Put the material from the line containing "You are a computer-use" through the line containing "[x=611, y=744]", inclusive, into a Markdown table with the columns Row and Content, numbering each line and skipping blank ones. Leave the pictures out.

Data lines
━━━━━━━━━━

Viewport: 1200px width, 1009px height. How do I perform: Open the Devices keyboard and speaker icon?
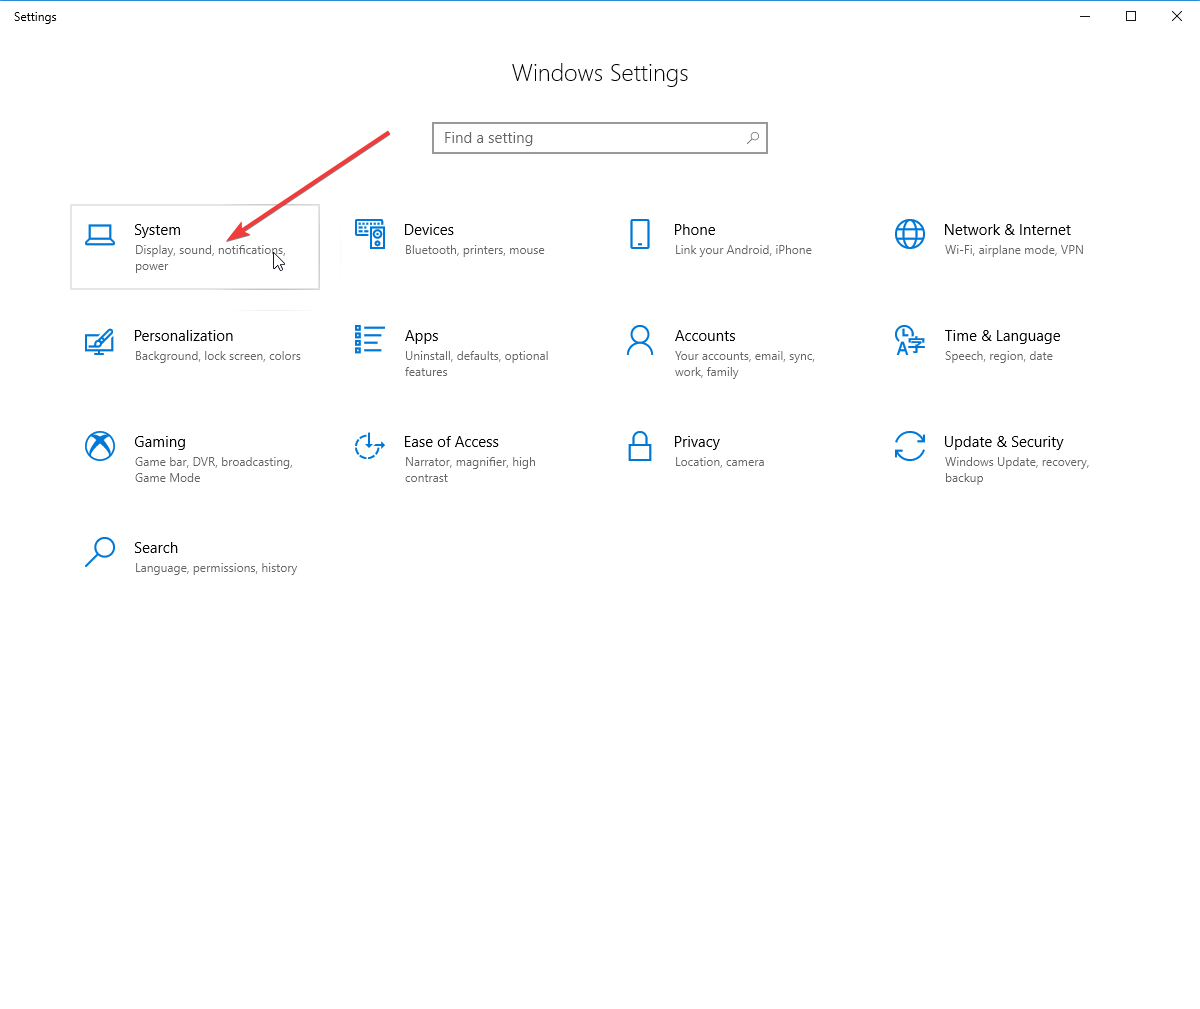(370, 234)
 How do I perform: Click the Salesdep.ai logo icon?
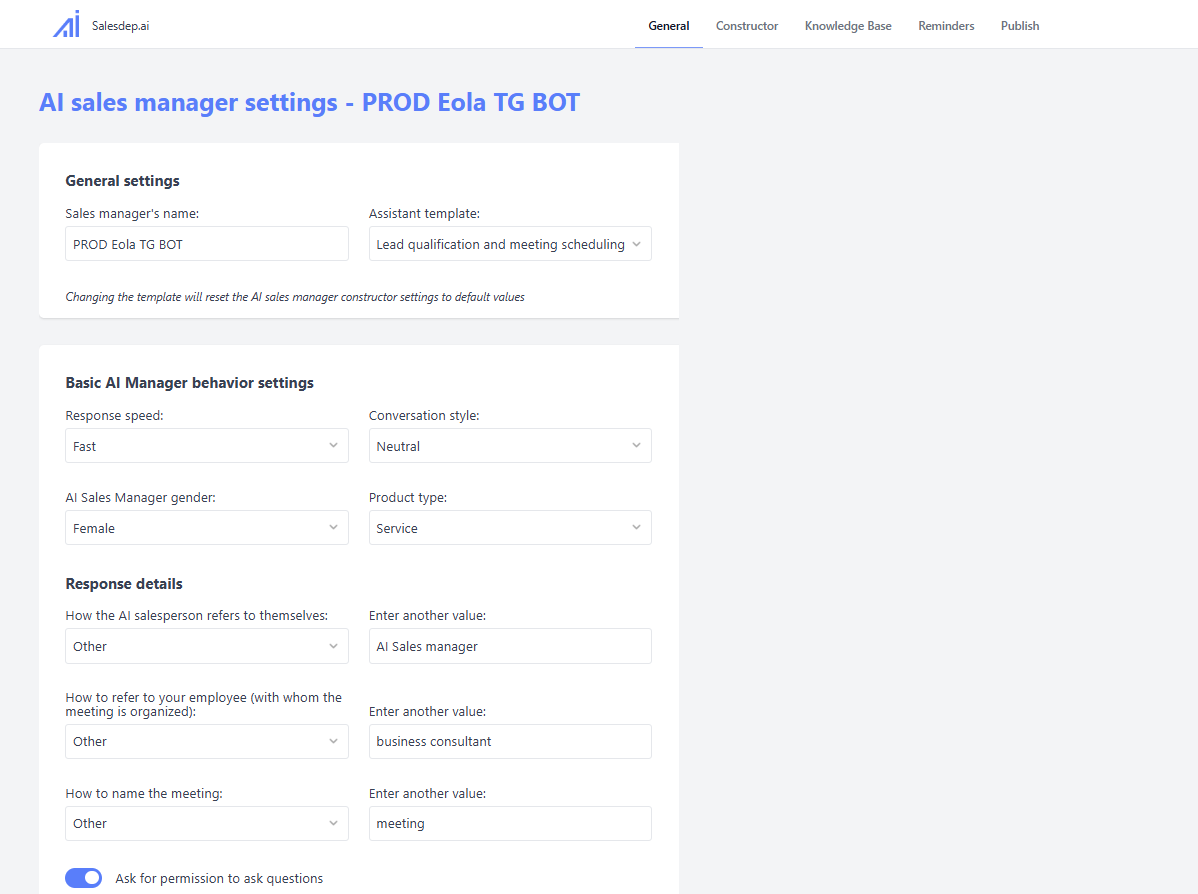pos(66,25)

━━━━━━━━━━

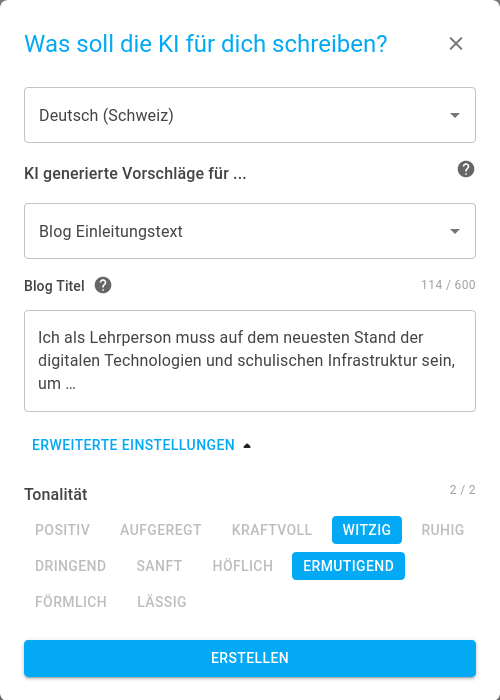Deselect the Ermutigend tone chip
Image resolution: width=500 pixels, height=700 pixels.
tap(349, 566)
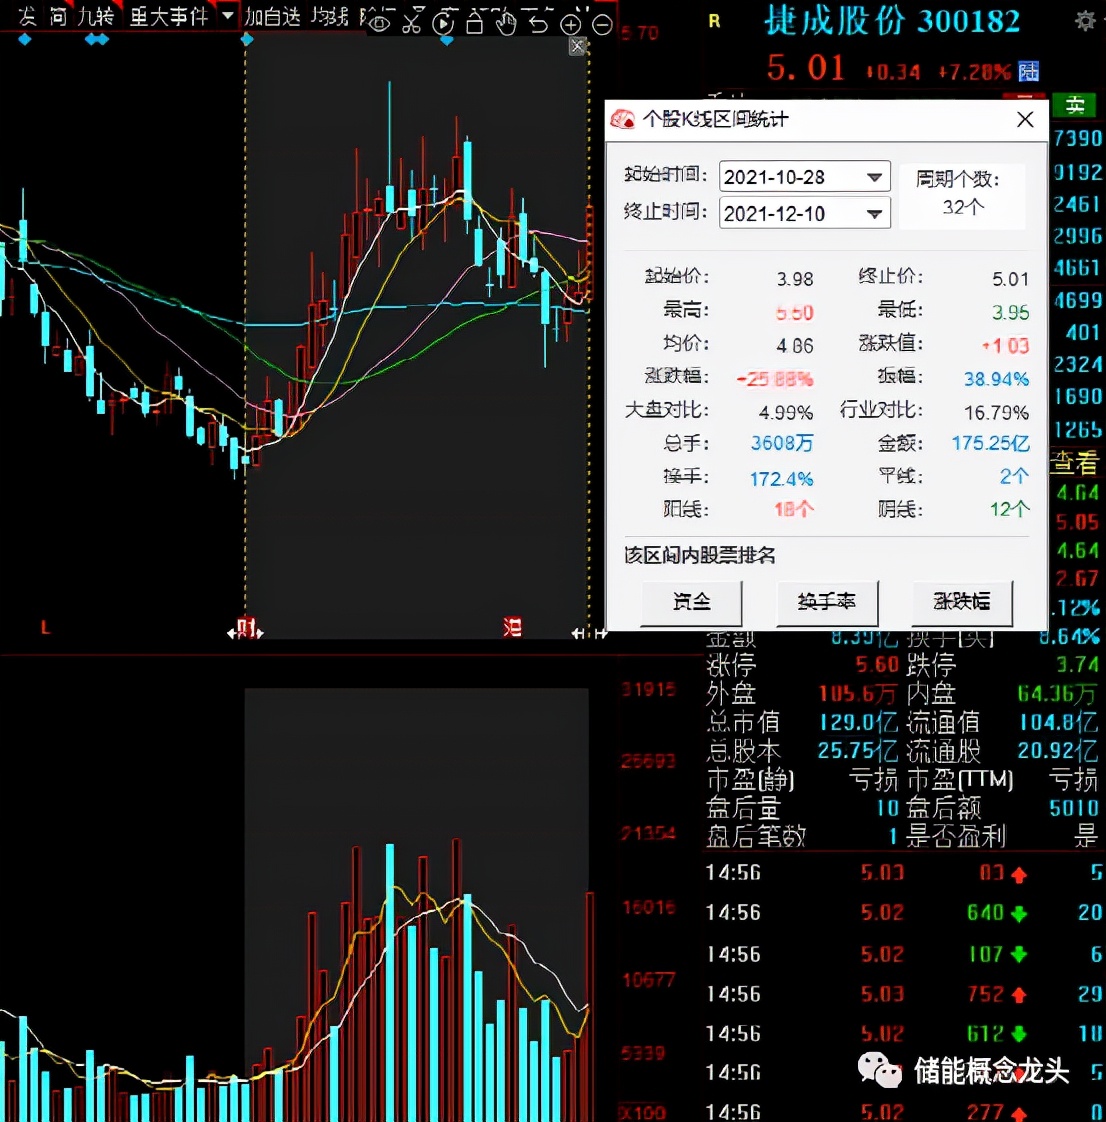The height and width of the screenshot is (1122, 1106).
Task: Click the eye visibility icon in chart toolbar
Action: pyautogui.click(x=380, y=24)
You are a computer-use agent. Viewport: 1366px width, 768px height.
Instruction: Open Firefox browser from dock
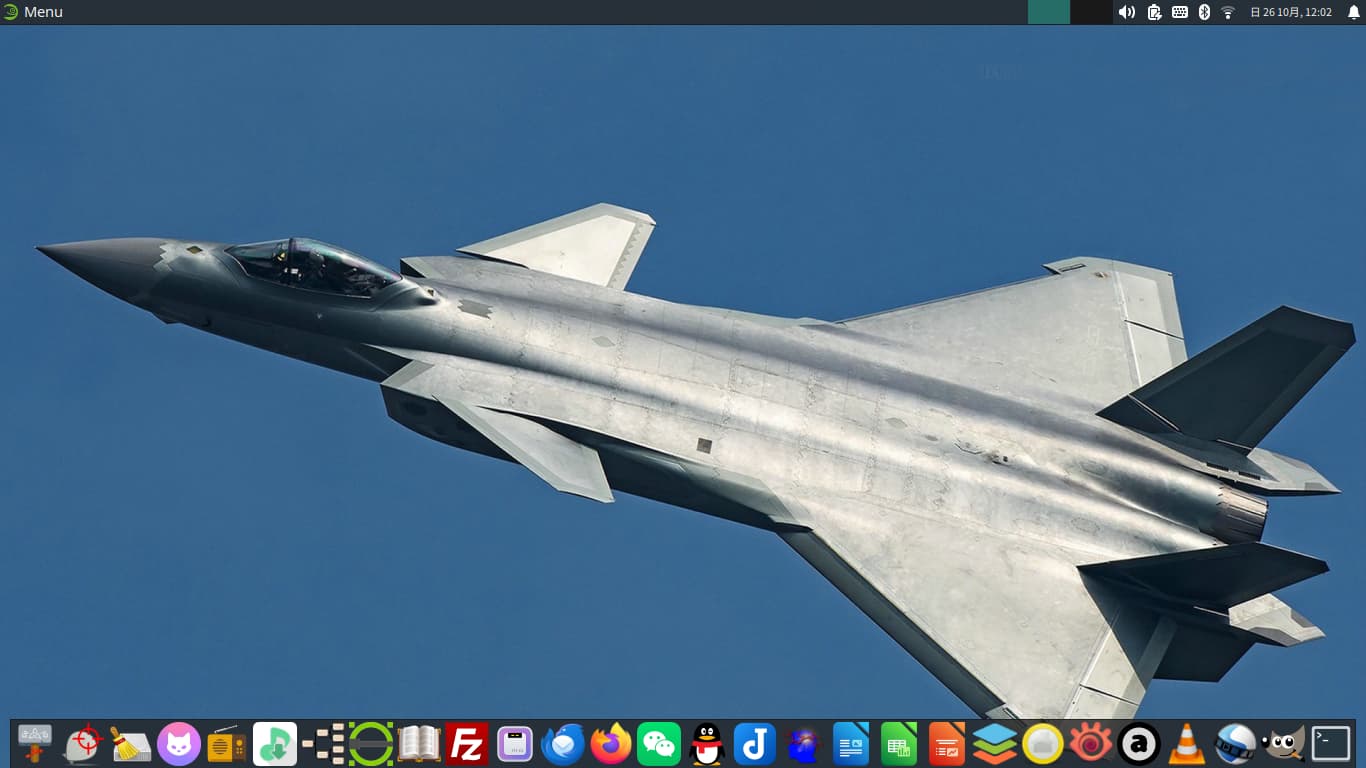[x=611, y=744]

━━━━━━━━━━

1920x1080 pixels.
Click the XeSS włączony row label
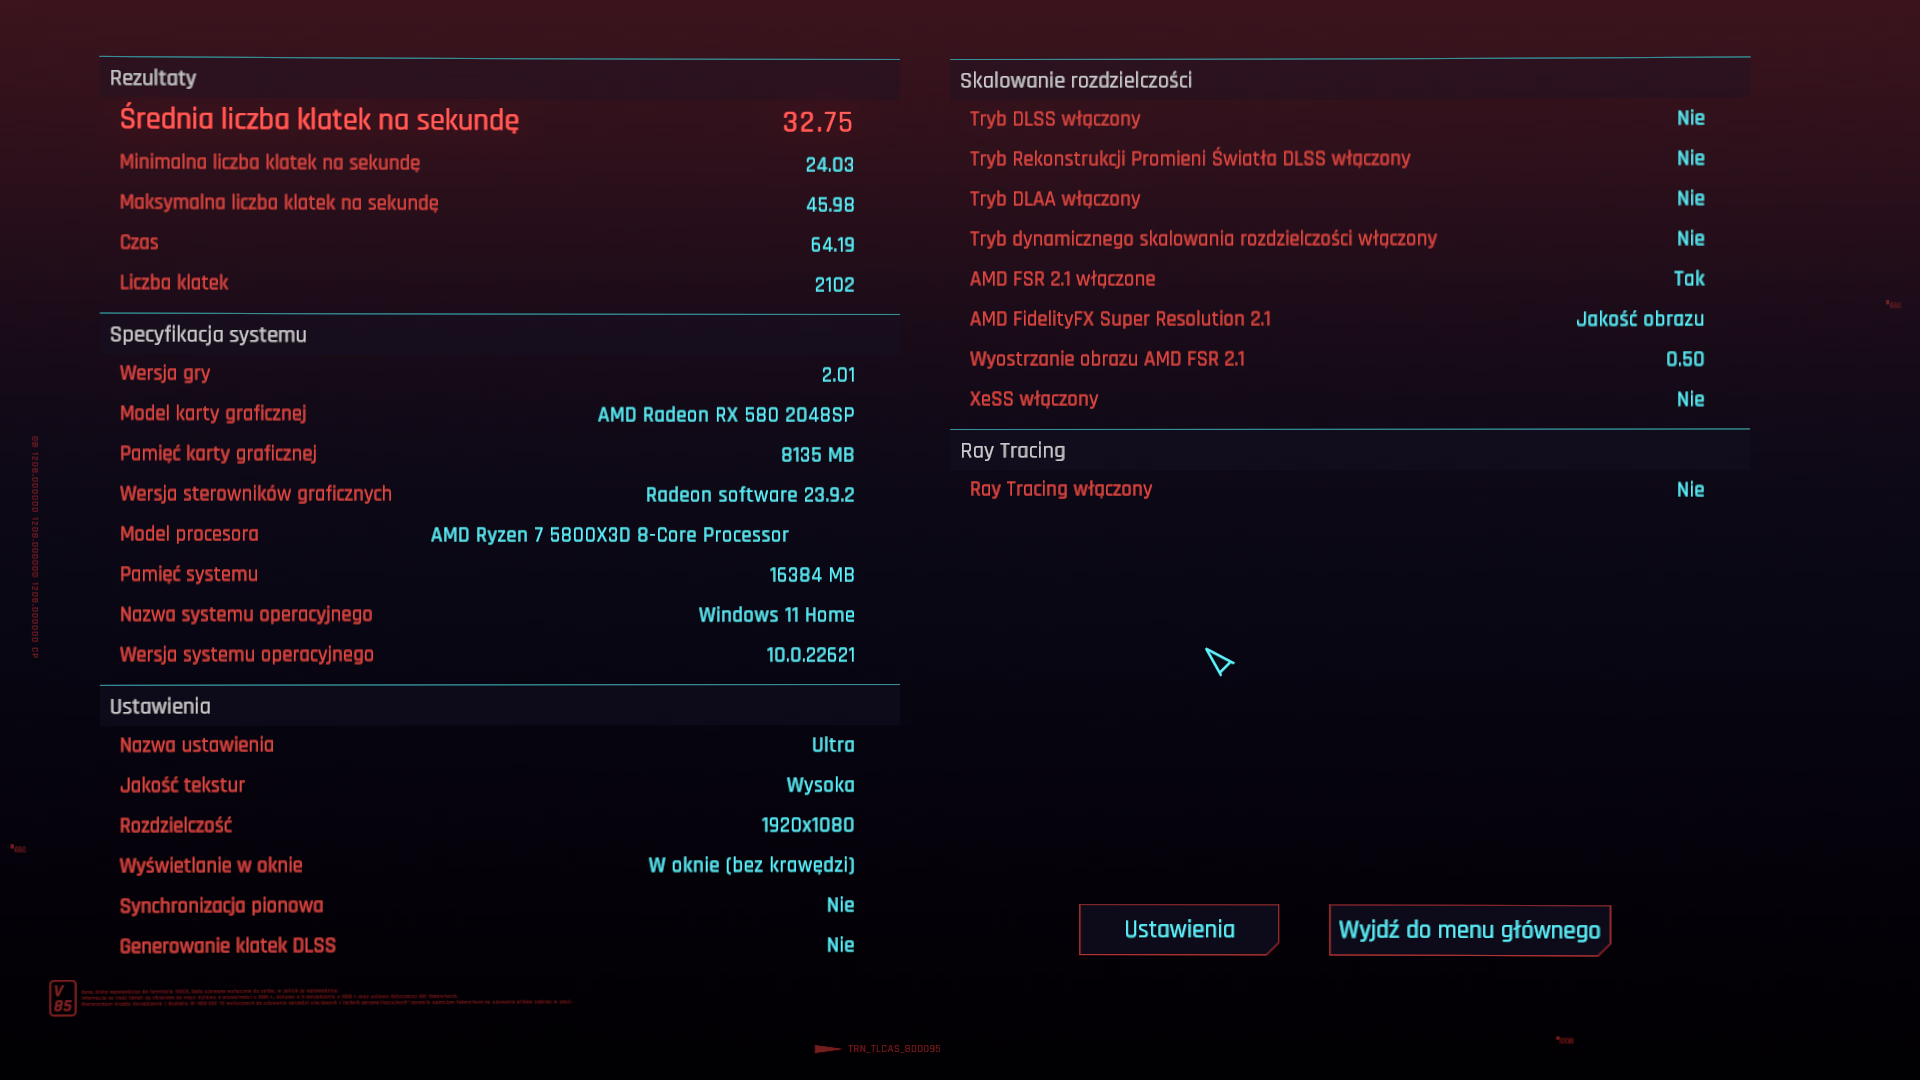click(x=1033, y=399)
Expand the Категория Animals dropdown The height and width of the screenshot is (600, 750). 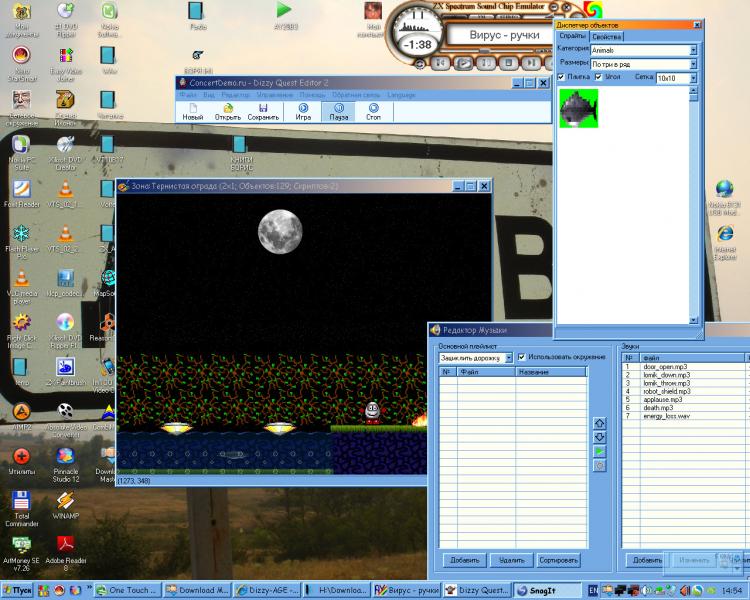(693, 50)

━━━━━━━━━━

Reply to the exercise
| Row | Content |
|---|---|
| 1 | You are a computer-use agent. Viewport: 1366px width, 768px height. |
| 2 | Instruction: Open Firefox browser from dock |
| 3 | [x=611, y=744] |